Mark Steyn - THE GERIATRIC TEENAGER
“I see some young people in the audience,” said President Obama in Ohio the other day. Not that young. For he assured them that, under Obamacare, they’d be eligible to remain on their parents’ health coverage until they were 26.
The audience applauded.
Why?
Because, as the politicians say, “it’s about the future of all our children”. And in the future we’ll all be children. For most of human history, across all societies, a 26-year old has been considered an adult, and not starting out but well into it. Not someone who remains a dependent of his parent, but someone who might well have parental responsibilities himself. But, if we’re going to remain dependents at 26, why stop there? Why not 36? An Italian court ruled recently that Signor Giancarlo Casagrande of Bergamo is obligated to pay his daughter Marina a monthly allowance of 350 euros – or approximately 500 bucks. Marina is 32, and has been working on her college thesis (“about the Holy Grail”) for over eight years.
America is not yet as “progressive” as Italy, so let us take President Obama at his word – that, for the moment, your 27th birthday marks the point at which a boy becomes a man and moves out of his parents’ health insurance agency. At what point then does an adult re-enter dependency?
Well, in Greece, a female working in a “hazardous” job can retire with a full government pension at 50. “Hazardous” used to mean bomb disposal, and mining. But, as is the way of government entitlements, the category growed like Topsy. Five hundred and eighty professions now qualify as “hazardous”, among them hairdressing. “I use a hundred different chemicals every day — dyes, ammonia, you name it,” 28-year old Vasia Veremi told The New York Times. “You think there’s no risk in that?” Not to mention all those scissors. TV and radio hosts can retire at 50, because they use microphones which could increase their exposure to bacteria. Is column-writing also “hazardous”? It used to be, what with the significant risk of paper cuts. Takes its toll over the years.So working life is now an ever shrinking window of opportunity between adolescence and retirement. These two happy conditions are the contribution of the advanced social democratic state to the traditional life cycle. In the old days, you were a child until 13 or so. Then you worked. Then you died. And that’s it. Now the interludes between childhood and adulthood and between adulthood and death consume more time than the main acts.

> [Study material]
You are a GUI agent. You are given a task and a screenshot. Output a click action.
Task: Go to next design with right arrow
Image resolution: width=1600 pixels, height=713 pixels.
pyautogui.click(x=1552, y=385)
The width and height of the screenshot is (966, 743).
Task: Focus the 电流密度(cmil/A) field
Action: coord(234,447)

> [Action item A]
Answer these from the Mark Steyn column, giving each answer on its own line marked the same way:
(i) Under Obamacare, until what age could young people stay on their parents' health coverage?
(ii) What monthly allowance did the Italian court order Giancarlo Casagrande to pay his daughter?
(iii) How many professions in Greece now qualify as "hazardous"?
> [Action item B]
Please carry on the Mark Steyn column from its last sentence, keeping its tone and line of argument.

> [Answer box A]
(i) Until they were 26.
(ii) 350 euros, or about 500 dollars.
(iii) Five hundred and eighty.

> [Answer box B]
So, if adolescence ends somewhere between 27 and 32 in advanced western nations, when does it begin? We turn for guidance to The Daily Mail in London:
Girls as young as 11 are to be offered pregnancy tests at school.
They will also have access to contraception, the morning-after pill and advice on sexually transmitted infections.
Whatever it takes to get you through recess. So a Sixth Grader can be taught oral sex – “outercourse”, as British teachers call it – and given the abortion helpline number without parental consent. Because, as everyone knows, our bodies “mature” earlier so it would be unreasonable not to expect our grade-schoolers to be rogering anything that moves, and the most we can hope to do is ensure there’s a government-funded condom dispenser nearby. But, evidently, our minds mature later and later, pushing into what less evolved societies regarded as early middle age, so it would be unreasonable to expect people who’ve been fully expert in “sexually transmitted infections” for the best part of two decades to assume responsibility for their broader health care arrangements.